▶ Description of the task
In the entries below, find the line with "Click the $1,000.00 label on chart y-axis" and the line with "Select the SPAW Spawanie operation". Return those two lines and all lines between them, exactly.

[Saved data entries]
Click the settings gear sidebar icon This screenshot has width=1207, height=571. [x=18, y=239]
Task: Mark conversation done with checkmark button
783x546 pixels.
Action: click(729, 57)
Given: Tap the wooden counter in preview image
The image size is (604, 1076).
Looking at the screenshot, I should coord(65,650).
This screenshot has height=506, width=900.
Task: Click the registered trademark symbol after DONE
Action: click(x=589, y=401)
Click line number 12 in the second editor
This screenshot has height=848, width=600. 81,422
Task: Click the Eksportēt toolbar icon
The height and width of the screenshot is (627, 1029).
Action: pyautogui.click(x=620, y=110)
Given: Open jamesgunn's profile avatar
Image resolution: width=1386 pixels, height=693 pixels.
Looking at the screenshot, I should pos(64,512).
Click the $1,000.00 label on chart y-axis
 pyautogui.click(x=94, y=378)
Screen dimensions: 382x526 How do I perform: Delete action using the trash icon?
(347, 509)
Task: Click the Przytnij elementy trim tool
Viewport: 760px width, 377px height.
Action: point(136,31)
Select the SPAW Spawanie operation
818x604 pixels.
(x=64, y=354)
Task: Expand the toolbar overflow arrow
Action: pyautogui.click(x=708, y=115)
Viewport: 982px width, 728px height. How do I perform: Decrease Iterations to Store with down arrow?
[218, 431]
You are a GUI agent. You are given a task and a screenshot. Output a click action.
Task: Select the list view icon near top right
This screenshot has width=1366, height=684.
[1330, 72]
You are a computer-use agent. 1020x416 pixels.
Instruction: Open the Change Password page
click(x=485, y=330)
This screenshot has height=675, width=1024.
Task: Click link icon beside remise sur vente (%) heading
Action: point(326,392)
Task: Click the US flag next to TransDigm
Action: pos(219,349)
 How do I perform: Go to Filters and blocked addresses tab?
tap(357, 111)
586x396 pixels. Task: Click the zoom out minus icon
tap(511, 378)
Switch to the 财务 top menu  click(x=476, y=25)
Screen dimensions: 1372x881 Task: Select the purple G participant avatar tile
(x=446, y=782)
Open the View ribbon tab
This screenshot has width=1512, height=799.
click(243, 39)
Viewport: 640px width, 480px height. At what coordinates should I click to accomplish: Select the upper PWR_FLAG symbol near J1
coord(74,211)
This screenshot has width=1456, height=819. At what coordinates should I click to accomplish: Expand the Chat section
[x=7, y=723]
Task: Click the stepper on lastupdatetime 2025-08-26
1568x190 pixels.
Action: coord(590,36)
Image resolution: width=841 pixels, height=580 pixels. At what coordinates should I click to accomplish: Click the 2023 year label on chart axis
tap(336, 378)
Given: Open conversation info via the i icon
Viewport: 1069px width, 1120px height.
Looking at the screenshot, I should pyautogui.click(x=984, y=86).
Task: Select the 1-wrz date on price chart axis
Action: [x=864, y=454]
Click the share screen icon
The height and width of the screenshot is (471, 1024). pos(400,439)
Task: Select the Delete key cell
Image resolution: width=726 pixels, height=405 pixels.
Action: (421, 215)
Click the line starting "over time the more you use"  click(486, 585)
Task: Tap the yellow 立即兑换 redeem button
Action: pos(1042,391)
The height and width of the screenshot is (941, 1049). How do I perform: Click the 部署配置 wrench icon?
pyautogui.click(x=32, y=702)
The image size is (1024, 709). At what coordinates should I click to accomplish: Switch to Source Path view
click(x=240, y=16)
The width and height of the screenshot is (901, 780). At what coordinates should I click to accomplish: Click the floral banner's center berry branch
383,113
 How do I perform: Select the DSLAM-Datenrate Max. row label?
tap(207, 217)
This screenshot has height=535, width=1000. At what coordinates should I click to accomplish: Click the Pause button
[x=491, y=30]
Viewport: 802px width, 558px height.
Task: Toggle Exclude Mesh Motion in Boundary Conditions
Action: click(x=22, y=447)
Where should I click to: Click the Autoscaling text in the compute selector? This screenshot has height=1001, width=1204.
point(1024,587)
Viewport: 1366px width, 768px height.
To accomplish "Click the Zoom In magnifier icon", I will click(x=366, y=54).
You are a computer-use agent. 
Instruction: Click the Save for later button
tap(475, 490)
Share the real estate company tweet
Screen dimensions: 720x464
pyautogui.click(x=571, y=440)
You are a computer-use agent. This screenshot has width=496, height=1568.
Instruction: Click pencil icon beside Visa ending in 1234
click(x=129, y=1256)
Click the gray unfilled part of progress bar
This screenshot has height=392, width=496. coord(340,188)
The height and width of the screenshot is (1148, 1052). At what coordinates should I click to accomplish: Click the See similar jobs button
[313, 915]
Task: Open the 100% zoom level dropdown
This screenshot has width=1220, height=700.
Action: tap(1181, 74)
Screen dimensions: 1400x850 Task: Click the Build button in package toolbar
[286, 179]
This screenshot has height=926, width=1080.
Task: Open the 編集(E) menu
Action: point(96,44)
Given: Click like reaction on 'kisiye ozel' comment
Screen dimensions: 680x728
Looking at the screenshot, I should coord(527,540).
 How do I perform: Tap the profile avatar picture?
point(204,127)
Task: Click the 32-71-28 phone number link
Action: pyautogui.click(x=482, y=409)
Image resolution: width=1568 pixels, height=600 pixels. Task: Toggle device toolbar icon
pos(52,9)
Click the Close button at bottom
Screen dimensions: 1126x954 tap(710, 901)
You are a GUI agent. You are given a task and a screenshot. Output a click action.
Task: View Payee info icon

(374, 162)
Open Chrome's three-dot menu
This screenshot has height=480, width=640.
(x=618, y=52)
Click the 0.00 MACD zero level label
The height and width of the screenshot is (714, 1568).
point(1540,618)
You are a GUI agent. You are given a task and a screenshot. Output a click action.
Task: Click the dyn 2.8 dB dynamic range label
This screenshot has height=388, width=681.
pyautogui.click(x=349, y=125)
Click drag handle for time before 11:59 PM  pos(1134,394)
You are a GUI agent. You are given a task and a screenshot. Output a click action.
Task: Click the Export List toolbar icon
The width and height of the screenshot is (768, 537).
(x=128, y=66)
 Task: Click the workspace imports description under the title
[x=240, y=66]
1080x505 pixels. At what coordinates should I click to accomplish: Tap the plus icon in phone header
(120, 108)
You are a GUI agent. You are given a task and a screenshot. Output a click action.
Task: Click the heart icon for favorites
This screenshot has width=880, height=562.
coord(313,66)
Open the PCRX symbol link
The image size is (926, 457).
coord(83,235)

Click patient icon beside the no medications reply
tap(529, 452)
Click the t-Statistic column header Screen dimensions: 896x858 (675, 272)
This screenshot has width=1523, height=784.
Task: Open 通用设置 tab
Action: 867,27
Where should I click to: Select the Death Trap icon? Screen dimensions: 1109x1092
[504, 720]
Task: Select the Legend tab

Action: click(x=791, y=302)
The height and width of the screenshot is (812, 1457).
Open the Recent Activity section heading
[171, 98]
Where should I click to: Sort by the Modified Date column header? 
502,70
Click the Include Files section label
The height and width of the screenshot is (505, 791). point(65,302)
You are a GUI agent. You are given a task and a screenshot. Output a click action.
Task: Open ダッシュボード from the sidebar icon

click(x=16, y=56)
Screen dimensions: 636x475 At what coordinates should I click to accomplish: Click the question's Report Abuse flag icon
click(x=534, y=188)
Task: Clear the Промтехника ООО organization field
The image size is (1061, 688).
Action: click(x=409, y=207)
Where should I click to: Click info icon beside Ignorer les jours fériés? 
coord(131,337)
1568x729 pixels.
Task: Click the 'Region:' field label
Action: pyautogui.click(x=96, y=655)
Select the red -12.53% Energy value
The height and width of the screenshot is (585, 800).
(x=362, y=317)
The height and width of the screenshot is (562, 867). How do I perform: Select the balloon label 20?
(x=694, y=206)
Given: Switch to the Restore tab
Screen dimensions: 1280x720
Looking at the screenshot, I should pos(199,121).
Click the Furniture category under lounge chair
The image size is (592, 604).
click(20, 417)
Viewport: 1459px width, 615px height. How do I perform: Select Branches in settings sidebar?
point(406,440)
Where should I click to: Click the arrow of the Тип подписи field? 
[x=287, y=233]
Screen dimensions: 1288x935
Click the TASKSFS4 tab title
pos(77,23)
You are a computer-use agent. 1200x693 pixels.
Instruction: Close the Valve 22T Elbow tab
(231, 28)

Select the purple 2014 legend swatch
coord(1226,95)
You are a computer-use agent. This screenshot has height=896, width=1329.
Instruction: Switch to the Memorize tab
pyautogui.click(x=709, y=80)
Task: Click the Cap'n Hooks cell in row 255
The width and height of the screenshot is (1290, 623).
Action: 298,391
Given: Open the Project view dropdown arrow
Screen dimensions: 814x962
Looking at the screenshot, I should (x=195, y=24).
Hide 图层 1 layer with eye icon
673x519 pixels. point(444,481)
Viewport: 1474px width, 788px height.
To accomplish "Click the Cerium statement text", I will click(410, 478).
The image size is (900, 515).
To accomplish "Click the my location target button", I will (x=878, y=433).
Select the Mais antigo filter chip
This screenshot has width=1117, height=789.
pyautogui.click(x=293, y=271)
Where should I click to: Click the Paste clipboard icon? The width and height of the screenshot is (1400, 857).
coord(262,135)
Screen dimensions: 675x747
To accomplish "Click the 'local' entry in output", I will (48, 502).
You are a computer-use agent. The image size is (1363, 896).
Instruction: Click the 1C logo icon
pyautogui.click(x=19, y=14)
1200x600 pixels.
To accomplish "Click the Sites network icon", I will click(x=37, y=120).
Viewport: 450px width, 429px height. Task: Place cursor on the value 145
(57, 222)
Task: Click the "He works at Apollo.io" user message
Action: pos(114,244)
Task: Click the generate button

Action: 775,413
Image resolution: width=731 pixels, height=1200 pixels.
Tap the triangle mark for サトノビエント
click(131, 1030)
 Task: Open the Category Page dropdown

▶ Result
Click the $1,000.00 label on chart y-axis
 pyautogui.click(x=94, y=378)
Screen dimensions: 382x526 How do I perform: Delete action using the trash icon?
(347, 509)
Task: Click the Przytnij elementy trim tool
Viewport: 760px width, 377px height.
Action: point(136,31)
Select the SPAW Spawanie operation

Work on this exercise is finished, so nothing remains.